Records from a collection:
····················
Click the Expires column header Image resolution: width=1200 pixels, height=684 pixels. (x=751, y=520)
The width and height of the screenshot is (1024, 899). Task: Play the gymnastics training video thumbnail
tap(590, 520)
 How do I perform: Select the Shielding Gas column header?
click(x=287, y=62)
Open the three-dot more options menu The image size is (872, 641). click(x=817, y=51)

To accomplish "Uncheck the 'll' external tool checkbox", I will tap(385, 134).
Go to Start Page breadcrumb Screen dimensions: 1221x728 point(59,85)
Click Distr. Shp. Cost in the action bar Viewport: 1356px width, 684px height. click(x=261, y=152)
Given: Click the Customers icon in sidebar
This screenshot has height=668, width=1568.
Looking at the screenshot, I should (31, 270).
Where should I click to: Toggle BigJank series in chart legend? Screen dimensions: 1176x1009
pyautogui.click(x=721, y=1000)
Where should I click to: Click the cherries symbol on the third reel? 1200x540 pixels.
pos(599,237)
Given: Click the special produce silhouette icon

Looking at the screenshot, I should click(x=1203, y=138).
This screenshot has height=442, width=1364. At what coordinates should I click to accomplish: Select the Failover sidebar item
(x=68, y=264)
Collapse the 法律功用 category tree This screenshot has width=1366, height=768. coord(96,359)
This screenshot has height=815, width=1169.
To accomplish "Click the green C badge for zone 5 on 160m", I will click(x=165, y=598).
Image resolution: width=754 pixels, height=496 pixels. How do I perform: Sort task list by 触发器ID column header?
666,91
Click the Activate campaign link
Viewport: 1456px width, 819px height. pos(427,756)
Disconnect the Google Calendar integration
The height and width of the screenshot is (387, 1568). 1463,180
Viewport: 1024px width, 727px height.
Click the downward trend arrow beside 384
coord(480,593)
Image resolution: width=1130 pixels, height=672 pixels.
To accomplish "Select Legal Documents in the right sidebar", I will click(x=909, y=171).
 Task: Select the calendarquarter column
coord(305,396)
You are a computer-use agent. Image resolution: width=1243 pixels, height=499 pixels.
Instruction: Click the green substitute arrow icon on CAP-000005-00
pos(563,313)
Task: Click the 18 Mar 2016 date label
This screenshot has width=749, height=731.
····················
## EXERCISE DESCRIPTION
Please return, unchanged, the lines above from the first one up to and including the line containing "Click Distr. Shp.".

## EXPECTED OUTPUT
Click the Expires column header Image resolution: width=1200 pixels, height=684 pixels. (x=751, y=520)
The width and height of the screenshot is (1024, 899). Task: Play the gymnastics training video thumbnail
tap(590, 520)
 How do I perform: Select the Shielding Gas column header?
click(x=287, y=62)
Open the three-dot more options menu The image size is (872, 641). click(x=817, y=51)

To accomplish "Uncheck the 'll' external tool checkbox", I will tap(385, 134).
Go to Start Page breadcrumb Screen dimensions: 1221x728 point(59,85)
Click Distr. Shp. Cost in the action bar Viewport: 1356px width, 684px height. click(x=261, y=152)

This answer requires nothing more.